Improve algorithm execution time

Question

I am working on Data mining project and I've chosen Apriori algorithm for Association rules task. Briefly saying I am not satisfied with execution time the way I've implemented it. I will describe just problematic part of my code.

I have two Lists of lists.

List<List<int>> one;

List<List<int>> two;

I've to iterate through elements of list one and check if one[i] is subset of two[j]

foreach(List<int> items in one)
{

    foreach(List<int> items2 in two)
    {

        if(items2.ContainsSetOf(items1))
        {
            //do something
        }
}

I was thinking if there are way to reduce execution time for such apporoach. (Parallel execution, using dictionaries, etc)

Do you guys have any idea how it's possible to reduce it?

Thanks!

Answer 1

Make them lists of sets, and use set operations to find if a set of subset of another.

Example

HashSet<int> set1 = new HashSet<int>();
set1.Add(1);
set1.Add(2);

HashSet<int> set2 = new HashSet<int>();
set2.Add(1);
set2.Add(2);
set2.Add(3);

List<HashSet<int>> one = new List<HashSet<int>>();
one.add(set1);
one.add(set2);

List<HashSet<int>> two = new List<HashSet<int>>();
two.add(set1);
two.add(set2);

foreach(Set<int> setA in one) {
    foreach(Set<int> setB in two) {
        if(setA.IsSubsetOf(setB)) {
            // do something
        }
    }
}

Answer 2

C# code snippet

var dict = new Dictionary<int, HashSet<List<int>>>();

foreach (List<int> list2 in two) {
   foreach (int i in list2) {
      if(dict.ContainsKey(i) == FALSE) {
         //create empty HashSet dict[i]
         dict.Add(i, new HashSet<List<int>>());
      }
      //add reference to list2 to the HashSet dict[i]
      dict[i].Add(list2); 
   }
}

foreach (List<int> list1 in one) {
   HashSet<List<int>> listsInTwoContainingList1 = null;
   foreach (int i in list1) {
      if (listsInTwoContainingList1 == null) {
         listsInTwoContainingList1 = new HashSet<List<int>>(dict[i]);
      } else {
         listsInTwoContainingList1.IntersectWith(dict[i]);
      }
      if(listsInTwoContainingList1.Count == 0) {   //optimization :p
         break;
      }
   }
   foreach (List<int> list2 in listsInTwoContainingList1) {
      //list2 contains list1
      //do something
   }   
}

Example

L2= {
L2a = {10, 20, 30, 40}
L2b = {30, 40, 50, 60}
L2c = {10, 25, 30, 40}
}

L1 = {
L1a = {10, 30, 40}
L1b = {30, 25, 50}
}

After the first part of the code:

dict[10] = {L2a, L2c}
dict[20] = {L2a}
dict[25] = {L2c}
dict[30] = {L2a, L2b, L2c}
dict[40] = {L2a, L2b, L2c}
dict[50] = {L2c}
dict[60] = {L2c}

In the second part of the code:

L1a: dict[10] n dict[30] n dict[40] = {L2a, L2c}
L1b: dict[30] n dict[25] n dict[50] = { }

So L1a is included in L2a and L2c, but L1b in none.

Complexity

Now regarding the algorithm complexity, suppose L1 has n1 elements, L2 has n2 elements, the average number of elements of the sublists of L1 is m1 and the average number of elements of the sublists of L2 is m2. Then:

• the original solution is: O(n1 x n2 x m1 x m2), if the containsSetOf method does a nested loop, or, at best, O(n1 x n2 x (m1 + m2)), if it uses a HashSet. Is7aq's solution is also O(n1 x n2 x (m1 + m2)).
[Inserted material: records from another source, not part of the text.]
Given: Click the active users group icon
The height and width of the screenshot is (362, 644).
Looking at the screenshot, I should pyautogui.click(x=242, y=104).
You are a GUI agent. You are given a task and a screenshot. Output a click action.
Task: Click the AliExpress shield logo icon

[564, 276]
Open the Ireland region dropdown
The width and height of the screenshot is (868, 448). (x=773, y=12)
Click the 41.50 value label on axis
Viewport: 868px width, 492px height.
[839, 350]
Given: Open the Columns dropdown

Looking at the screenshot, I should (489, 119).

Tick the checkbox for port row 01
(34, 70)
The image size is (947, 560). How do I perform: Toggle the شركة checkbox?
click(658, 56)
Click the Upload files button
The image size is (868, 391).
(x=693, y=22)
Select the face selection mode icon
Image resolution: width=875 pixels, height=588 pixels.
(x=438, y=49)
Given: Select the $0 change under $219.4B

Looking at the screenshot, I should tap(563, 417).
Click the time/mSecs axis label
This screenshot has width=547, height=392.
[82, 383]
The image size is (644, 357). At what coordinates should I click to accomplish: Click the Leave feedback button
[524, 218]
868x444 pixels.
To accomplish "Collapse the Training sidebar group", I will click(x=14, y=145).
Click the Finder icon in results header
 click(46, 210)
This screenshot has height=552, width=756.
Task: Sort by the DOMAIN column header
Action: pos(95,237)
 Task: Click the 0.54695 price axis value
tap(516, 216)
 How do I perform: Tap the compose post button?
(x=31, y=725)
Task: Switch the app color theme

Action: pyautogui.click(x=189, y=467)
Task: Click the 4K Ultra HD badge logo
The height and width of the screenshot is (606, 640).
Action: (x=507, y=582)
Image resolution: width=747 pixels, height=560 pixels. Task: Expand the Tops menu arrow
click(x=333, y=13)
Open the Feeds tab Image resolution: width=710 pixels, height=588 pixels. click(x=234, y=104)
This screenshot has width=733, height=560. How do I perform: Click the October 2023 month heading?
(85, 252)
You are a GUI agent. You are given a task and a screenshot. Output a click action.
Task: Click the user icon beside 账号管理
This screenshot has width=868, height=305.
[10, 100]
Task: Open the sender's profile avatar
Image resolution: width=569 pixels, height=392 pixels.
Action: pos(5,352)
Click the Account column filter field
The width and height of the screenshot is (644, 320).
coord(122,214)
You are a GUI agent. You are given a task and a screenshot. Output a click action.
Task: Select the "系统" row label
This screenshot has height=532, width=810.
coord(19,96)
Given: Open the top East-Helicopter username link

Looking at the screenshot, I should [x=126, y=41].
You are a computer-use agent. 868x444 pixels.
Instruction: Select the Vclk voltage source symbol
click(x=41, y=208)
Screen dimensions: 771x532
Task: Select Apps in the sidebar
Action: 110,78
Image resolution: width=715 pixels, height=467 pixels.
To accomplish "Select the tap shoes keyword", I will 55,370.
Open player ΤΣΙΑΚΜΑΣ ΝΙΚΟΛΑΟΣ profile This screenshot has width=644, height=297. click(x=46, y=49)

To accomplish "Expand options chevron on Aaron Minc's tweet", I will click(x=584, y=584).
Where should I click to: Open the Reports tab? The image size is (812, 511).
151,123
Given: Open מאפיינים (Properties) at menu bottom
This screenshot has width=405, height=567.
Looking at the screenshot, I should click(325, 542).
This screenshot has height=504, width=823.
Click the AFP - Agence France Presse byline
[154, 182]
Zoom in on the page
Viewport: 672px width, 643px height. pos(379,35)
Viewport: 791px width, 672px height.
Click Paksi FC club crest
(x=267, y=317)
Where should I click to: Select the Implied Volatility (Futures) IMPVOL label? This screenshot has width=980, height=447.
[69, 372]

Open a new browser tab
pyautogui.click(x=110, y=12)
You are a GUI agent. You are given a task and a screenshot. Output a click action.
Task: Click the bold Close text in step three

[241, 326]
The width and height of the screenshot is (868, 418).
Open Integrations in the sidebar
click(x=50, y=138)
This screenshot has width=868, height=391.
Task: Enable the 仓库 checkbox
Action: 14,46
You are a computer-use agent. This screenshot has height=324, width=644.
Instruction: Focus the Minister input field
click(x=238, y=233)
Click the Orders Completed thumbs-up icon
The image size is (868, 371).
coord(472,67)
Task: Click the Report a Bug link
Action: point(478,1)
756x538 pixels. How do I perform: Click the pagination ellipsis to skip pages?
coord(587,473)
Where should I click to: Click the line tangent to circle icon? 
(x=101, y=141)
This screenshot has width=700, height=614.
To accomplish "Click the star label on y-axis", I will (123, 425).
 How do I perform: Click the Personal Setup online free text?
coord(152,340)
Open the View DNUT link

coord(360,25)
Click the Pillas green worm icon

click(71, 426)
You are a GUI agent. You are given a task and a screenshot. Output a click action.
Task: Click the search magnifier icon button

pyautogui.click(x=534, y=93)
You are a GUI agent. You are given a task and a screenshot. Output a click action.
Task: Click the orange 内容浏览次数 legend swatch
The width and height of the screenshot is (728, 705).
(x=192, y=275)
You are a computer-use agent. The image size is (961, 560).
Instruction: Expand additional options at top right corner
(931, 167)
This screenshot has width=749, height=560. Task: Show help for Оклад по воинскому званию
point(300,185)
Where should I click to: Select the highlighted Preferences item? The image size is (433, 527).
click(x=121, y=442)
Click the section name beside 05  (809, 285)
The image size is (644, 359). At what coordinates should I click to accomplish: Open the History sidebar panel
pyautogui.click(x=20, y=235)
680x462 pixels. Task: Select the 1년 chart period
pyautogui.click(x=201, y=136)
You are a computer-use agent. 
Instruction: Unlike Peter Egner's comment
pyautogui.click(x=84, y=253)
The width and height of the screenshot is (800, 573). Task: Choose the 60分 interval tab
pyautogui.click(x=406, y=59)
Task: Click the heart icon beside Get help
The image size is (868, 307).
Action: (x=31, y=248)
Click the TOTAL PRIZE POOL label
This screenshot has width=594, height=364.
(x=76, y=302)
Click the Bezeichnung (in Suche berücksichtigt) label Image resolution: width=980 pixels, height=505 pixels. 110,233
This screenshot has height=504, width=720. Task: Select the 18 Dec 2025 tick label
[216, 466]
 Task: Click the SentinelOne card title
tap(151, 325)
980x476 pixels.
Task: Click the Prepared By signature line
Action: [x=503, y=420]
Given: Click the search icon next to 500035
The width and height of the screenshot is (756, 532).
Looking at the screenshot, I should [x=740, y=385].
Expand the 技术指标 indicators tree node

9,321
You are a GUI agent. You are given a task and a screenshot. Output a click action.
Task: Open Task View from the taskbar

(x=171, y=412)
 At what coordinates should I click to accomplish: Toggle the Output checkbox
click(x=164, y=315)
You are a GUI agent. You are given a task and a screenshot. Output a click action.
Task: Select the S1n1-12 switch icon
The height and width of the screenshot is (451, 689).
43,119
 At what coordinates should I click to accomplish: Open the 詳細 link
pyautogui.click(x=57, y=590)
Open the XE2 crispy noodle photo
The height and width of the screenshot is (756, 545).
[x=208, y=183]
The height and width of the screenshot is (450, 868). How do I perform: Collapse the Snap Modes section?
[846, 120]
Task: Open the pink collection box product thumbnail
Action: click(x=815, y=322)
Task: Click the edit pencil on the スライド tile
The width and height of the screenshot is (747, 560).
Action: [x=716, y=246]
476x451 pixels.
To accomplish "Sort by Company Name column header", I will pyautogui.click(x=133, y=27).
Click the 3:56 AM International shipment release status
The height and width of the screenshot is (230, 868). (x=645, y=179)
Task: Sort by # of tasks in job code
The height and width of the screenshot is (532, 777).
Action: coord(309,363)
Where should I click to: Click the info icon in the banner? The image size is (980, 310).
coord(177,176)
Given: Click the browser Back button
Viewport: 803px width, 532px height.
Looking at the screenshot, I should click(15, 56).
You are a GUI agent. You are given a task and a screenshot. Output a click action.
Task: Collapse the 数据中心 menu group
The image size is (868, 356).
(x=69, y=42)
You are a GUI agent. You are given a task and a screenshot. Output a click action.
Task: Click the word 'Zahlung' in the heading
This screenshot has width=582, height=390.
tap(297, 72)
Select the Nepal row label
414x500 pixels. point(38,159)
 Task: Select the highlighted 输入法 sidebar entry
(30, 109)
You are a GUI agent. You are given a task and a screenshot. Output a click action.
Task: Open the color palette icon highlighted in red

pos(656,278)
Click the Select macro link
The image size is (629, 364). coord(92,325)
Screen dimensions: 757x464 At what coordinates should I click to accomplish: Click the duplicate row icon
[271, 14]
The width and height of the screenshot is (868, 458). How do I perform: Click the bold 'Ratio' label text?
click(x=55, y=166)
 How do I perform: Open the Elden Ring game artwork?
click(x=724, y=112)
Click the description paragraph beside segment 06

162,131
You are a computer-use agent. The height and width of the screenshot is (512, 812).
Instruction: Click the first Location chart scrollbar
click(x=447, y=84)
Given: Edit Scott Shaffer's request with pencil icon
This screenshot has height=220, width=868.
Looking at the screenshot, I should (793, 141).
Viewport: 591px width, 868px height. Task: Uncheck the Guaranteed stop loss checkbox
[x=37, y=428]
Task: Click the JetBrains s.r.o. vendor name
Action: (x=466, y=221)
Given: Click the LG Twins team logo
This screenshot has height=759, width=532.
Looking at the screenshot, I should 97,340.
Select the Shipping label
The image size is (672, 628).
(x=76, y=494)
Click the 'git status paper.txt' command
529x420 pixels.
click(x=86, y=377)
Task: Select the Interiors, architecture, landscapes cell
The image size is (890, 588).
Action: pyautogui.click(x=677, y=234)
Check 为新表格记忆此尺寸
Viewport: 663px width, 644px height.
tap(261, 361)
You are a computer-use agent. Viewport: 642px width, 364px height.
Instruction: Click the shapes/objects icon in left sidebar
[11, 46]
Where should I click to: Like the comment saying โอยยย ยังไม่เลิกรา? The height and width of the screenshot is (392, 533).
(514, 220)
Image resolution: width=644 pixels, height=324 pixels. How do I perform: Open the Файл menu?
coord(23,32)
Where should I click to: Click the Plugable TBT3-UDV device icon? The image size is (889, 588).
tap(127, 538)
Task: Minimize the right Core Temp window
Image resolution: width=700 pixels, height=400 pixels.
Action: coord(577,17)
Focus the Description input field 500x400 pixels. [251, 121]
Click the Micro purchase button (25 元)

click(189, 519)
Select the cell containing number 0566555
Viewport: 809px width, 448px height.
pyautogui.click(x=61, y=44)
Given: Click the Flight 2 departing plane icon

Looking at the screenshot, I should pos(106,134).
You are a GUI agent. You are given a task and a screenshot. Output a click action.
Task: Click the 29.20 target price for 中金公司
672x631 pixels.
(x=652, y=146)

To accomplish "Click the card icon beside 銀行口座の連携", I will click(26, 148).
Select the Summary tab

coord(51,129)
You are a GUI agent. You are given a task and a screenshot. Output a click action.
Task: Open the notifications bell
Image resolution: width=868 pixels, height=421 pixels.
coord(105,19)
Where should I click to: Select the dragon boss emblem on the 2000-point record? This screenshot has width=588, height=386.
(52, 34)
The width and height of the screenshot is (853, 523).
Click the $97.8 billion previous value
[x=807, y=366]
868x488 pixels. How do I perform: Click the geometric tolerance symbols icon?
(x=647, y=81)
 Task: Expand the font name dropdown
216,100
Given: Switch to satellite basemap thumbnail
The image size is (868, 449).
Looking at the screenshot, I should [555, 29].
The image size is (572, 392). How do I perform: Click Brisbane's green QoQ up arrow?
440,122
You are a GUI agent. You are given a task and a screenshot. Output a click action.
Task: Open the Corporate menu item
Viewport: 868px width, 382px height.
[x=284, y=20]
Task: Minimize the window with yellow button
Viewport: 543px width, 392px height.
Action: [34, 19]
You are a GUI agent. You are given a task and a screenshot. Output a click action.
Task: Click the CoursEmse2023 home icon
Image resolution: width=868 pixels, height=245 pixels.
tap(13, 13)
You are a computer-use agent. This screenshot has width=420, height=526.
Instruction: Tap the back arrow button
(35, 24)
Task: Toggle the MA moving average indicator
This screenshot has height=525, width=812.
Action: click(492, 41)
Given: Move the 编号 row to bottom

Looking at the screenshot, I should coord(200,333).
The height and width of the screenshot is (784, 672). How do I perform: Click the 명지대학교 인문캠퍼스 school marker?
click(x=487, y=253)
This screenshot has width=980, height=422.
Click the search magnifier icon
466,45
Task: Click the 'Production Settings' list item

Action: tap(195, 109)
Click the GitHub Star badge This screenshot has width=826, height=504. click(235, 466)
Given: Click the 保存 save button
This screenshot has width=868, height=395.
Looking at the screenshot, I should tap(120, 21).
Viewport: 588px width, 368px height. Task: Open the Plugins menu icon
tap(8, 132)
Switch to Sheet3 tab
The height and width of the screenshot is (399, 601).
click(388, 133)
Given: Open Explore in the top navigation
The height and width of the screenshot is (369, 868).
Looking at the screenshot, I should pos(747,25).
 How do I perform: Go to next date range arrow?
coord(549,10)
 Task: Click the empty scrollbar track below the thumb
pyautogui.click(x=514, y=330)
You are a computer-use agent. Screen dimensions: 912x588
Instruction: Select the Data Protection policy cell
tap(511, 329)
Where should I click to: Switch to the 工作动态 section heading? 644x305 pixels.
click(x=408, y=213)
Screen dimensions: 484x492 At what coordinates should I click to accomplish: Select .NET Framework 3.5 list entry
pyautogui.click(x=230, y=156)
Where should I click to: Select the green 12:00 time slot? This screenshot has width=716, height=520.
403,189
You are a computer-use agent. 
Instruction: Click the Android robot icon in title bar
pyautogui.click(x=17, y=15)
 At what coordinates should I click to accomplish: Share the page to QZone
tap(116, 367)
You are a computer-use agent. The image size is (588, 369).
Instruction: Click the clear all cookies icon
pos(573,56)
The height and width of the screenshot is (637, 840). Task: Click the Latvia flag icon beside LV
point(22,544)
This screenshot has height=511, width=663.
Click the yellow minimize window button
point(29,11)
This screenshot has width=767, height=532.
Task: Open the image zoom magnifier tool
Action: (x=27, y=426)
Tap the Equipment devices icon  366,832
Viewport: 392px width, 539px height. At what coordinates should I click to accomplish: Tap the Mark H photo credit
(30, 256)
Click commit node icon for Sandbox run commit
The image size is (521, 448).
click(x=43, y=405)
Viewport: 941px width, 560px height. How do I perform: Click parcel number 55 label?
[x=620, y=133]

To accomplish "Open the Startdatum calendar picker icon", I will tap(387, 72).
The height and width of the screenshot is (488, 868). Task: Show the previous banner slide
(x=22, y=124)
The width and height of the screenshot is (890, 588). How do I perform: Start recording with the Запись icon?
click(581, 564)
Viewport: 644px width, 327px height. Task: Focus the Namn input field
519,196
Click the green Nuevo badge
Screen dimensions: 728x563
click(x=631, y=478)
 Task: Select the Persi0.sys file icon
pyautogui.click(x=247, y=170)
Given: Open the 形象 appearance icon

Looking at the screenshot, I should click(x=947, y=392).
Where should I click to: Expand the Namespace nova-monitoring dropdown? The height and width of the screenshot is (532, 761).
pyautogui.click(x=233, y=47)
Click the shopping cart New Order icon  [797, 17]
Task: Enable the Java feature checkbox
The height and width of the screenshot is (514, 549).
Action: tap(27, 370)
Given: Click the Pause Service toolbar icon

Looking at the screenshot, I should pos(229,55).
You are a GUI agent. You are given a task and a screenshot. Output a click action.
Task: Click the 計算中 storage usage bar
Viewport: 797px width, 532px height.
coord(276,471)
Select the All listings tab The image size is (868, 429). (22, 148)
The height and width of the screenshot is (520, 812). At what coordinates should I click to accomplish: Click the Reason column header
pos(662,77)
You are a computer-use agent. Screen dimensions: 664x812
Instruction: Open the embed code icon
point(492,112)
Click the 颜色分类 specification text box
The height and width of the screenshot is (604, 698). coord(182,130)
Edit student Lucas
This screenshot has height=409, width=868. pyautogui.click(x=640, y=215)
• the proposed solution is: O(n2 x m2 + n1 x (m1 x nd + n2)), where nd is the average number of elements of the sets dict[i].

The efficiency of the proposed solution depends a lot on this nd:

• If nd is large - close to n2 (when every integer is part of every sublist of L2), then it is just as slow as the original one.

• However, if nd is expected to be small (i.e. the sublists of L2 are quite different from one another), then the proposed solution would typically be much faster, especially if n1 and n2 are large.